Increase or decrease font size based on percentage change of height and width of an element

I want to adjust the font size of the text within an element as the element is resized. I managed to get it to resize the font fairly well with the width in this jsFiddle:
http://jsfiddle.net/jWKWS/3/
However, I can only resize it based on one dimension. I can either use the height percentage or I can use the width percentage. Is there away to take both dimensions into account with a single equation so that the size adjusts appropriately for both the height and the width?
How about basing it off area? Add:
percentageAreaDifference = (1-percentageWidthDifference)*(1-percentageHeightDifference)
and then
newFontSize = startingFontSize * percentageAreaDifference;
Although you might want to play with it; I suspect that will shrink/grow the font a little faster than needed. You might want to make that:
newFontSize = startingFontSize * Math.sqrt(percentageAreaDifference);
Since changing the font size actually shrinks it along both dimensions, and so a 50% decrease in font size decreases the area a character occupies by 75% (roughly).
I think you just need to change the newfontsize calculation to:
newFontSize = startingFontSize + (startingFontSize * (percentageWidthDifference + percentageHeightDifference ));
If width decreases a lot, and height increases a little, net decrease. And vice versa. Presumeably you want to keep the text contained in the box, however, and reflow is going to bite you there. Not sure how you would keep it contained with certainty
I put far more time into this than I care to admit but a friend and I finally figured out the best way to scale text with an element. You have to calculate the 2-dimensional diagonal using Pythagorean Theorem and get the percentage differences from the diagonal.
var diagonal = Math.sqrt(Math.pow(width, 2) + Math.pow(height, 2));
Just calculate it once for the original size and again for the new size, then get the percentage difference.
var percentage = (newDiagonal - oldDiagonal) / newDiagonal;
Then simply increase the font size by the same percentage.
var newFontSize = oldFontSize + (oldFontSize * percentage);
The other option is to skip all the crappy math and use this plugin we wrote:
jquery.dynamiText
I think you might want the sqrt of the area (as a multiple of the original area). Demo in this jsfiddle.

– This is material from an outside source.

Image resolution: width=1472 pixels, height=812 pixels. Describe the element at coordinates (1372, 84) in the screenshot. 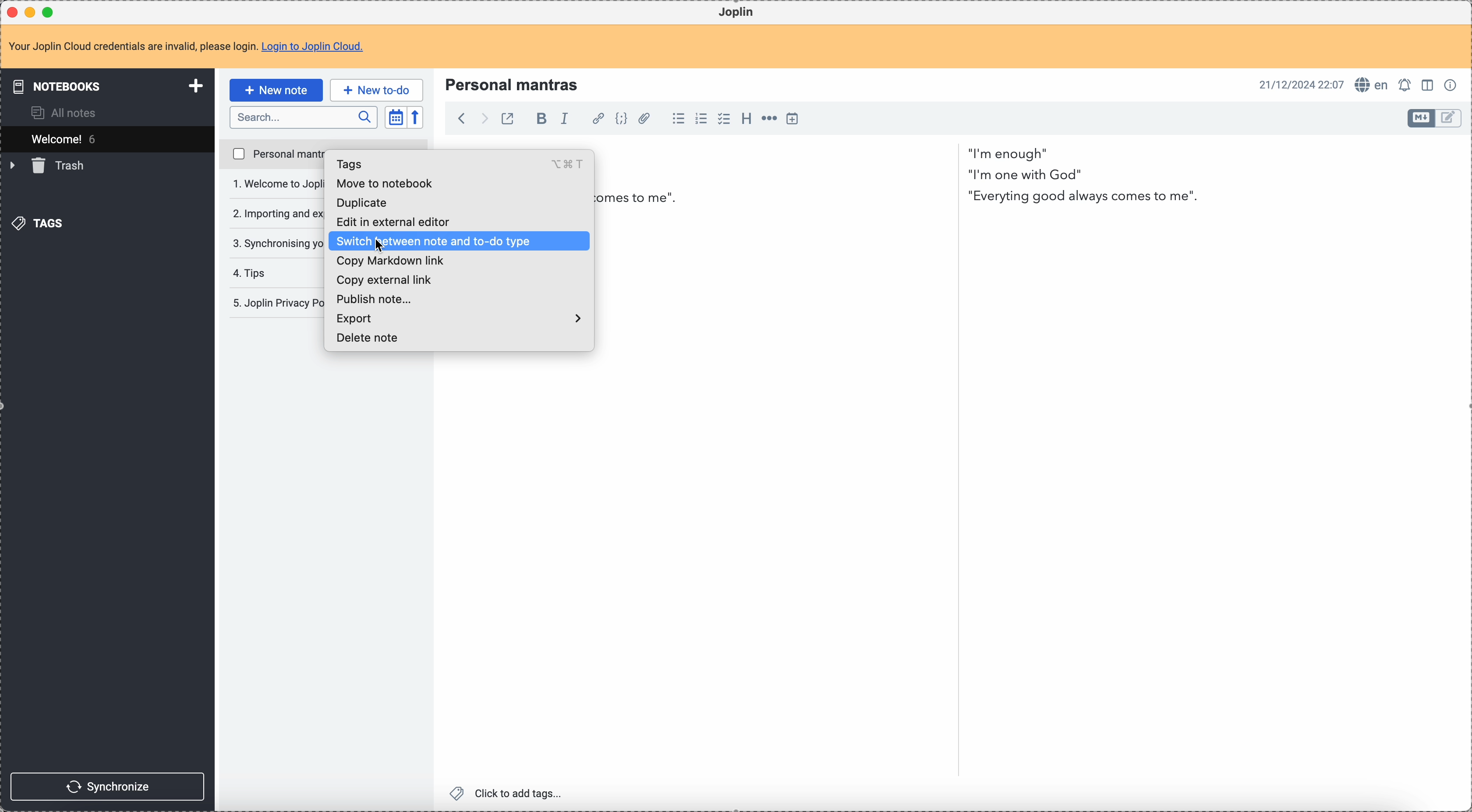

I see `spell checker` at that location.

The key lines are (in the var statement):
newArea = newWidth*newHeight,
origArea = startingWidth*startingHeight,
areaDiff = (newArea/origArea),
newFontSize = (startingFontSize * Math.sqrt(areaDiff));
The sqrt is used because the area taken up by a character is roughly proportional to the font size squared. So the total area needed for N characters is ~[(f1/f0)^2]N. So the square root of the area 'factor' gives a measure of the new font size factor to use.
A worked example; if the new width is 1.2x the old width, and the new height is 1.5x the old height, the new area is 1.8x the old area. This formula then says the new font size should be 1.34x the old font size. And it seems to work.